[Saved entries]
>>>>
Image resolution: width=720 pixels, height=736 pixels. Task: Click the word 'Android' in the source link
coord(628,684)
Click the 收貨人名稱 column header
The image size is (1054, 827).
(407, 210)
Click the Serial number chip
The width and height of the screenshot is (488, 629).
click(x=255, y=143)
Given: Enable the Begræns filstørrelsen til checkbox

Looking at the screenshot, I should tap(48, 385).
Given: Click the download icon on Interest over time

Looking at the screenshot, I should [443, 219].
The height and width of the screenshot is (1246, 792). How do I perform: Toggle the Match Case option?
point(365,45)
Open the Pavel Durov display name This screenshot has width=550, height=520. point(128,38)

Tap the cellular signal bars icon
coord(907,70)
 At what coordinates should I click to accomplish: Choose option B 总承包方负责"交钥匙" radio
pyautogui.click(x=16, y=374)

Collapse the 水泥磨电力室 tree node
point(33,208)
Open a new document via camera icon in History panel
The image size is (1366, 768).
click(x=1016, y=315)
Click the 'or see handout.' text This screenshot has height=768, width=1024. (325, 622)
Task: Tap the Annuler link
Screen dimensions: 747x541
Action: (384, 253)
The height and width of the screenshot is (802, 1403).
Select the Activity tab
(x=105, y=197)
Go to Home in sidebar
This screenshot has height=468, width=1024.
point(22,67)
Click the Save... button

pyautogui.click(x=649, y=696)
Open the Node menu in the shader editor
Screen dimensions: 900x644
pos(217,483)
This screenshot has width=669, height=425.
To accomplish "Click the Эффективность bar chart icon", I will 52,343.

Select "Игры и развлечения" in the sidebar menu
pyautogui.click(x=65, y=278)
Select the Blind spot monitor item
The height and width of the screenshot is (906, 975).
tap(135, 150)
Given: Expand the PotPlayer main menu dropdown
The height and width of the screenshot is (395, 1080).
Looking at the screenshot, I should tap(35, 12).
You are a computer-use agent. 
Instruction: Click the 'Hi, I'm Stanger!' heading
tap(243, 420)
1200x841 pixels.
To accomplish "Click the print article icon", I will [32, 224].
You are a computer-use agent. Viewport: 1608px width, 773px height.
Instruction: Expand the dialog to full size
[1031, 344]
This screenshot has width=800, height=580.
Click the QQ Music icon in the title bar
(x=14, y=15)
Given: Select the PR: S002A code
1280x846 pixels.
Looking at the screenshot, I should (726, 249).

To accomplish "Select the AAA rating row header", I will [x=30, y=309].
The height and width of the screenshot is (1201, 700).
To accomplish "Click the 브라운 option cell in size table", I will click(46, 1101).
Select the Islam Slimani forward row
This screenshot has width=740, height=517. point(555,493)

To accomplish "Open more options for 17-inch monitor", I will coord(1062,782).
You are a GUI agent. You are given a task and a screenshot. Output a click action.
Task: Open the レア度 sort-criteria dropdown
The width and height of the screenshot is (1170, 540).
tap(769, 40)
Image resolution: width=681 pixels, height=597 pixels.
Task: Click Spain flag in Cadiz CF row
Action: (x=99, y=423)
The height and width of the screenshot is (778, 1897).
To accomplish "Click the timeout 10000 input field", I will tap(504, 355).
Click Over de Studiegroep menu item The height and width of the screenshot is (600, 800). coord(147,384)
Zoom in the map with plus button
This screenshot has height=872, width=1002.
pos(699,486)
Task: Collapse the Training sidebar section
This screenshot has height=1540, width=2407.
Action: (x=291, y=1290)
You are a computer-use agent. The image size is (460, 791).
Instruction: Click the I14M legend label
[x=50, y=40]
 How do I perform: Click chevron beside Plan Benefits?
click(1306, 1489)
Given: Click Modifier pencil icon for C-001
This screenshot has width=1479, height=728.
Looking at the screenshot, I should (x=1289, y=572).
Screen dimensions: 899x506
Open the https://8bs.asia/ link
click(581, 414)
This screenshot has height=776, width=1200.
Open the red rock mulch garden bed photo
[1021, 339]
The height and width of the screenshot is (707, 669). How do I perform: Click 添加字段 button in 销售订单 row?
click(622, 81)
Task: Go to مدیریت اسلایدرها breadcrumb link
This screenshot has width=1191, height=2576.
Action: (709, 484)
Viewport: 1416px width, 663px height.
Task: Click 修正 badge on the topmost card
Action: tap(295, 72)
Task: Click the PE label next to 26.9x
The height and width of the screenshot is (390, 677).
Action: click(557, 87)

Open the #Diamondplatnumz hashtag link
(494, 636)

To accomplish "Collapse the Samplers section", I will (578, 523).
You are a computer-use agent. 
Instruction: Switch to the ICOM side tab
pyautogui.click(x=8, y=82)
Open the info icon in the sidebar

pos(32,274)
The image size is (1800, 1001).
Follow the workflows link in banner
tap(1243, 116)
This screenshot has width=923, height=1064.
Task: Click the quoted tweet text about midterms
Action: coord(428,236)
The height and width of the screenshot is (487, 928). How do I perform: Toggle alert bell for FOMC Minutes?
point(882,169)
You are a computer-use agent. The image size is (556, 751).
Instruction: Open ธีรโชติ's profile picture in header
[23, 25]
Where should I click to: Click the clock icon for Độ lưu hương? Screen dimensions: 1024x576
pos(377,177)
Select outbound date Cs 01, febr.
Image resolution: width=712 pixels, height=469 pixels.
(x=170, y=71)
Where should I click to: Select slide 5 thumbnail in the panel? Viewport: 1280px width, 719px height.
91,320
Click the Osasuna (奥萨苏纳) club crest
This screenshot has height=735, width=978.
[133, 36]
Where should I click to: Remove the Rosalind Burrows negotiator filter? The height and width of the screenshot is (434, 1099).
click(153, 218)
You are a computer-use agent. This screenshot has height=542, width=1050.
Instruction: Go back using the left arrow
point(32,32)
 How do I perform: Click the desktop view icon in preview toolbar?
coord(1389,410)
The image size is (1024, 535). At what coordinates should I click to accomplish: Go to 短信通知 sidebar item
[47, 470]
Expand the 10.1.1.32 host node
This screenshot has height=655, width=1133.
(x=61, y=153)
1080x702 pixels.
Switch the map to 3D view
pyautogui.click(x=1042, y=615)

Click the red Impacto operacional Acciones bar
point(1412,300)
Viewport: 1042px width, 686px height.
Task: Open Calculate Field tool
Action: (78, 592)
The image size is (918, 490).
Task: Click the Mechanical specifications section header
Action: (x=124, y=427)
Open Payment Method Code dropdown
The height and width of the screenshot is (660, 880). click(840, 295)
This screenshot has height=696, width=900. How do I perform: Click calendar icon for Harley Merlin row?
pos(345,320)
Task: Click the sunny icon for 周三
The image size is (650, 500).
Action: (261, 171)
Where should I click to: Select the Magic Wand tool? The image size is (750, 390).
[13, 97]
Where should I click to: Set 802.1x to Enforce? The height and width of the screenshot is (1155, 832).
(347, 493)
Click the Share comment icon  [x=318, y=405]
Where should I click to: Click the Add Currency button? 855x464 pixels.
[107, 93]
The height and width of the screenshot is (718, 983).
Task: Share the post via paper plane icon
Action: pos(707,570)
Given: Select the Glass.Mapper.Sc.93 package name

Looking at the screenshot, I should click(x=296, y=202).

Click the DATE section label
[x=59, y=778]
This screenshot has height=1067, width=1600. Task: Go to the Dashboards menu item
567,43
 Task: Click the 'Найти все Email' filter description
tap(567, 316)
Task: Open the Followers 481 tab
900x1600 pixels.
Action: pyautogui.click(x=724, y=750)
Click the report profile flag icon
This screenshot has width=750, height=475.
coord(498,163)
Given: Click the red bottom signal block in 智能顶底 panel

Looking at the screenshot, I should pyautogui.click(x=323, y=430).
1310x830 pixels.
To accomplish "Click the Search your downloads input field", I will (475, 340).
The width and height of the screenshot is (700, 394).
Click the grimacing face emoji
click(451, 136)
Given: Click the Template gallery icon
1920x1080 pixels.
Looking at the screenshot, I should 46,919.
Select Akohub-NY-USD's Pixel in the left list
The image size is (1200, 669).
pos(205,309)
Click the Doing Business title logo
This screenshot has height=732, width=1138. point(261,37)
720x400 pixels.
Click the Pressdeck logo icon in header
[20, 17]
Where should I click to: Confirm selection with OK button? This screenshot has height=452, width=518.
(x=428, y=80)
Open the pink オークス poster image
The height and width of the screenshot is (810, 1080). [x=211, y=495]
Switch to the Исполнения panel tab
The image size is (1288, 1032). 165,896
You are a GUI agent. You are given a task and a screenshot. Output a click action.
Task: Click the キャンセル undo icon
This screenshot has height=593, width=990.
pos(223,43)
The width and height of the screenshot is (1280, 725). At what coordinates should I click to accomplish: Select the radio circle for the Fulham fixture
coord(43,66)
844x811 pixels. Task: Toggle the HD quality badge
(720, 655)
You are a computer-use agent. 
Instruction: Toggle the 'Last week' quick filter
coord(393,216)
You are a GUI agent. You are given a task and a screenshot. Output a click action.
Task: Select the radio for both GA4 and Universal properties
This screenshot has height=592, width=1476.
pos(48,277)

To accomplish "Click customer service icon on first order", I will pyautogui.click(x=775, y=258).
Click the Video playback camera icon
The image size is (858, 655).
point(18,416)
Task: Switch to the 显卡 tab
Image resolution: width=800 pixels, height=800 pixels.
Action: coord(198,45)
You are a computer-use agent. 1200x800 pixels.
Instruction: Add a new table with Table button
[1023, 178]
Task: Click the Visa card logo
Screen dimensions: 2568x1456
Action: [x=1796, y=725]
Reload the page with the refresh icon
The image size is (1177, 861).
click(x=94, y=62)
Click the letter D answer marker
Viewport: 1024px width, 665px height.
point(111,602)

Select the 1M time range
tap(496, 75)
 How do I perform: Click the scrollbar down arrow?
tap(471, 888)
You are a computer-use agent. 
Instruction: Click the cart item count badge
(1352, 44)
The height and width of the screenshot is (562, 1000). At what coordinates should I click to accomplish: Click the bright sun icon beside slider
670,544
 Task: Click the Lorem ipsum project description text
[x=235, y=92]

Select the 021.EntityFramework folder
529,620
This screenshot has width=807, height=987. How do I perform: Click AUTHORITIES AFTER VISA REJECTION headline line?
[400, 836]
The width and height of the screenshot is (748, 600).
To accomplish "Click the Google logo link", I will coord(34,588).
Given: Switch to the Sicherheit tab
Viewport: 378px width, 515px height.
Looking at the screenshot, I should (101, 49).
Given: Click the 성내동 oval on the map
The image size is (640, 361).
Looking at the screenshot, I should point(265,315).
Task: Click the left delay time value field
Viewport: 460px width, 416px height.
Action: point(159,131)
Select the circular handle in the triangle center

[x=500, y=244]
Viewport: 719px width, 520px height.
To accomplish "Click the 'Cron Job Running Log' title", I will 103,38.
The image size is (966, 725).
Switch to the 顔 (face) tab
<<<<
* [REQUIRED ACTION] Once the line with "Select the Activity tab" is found in the records above, print exactly that line and every line after it through the line with "This screenshot has width=669, height=425.".

* [RESPONSE TO THE EXERCISE]
Select the Activity tab
(x=105, y=197)
Go to Home in sidebar
This screenshot has height=468, width=1024.
point(22,67)
Click the Save... button

pyautogui.click(x=649, y=696)
Open the Node menu in the shader editor
Screen dimensions: 900x644
pos(217,483)
This screenshot has width=669, height=425.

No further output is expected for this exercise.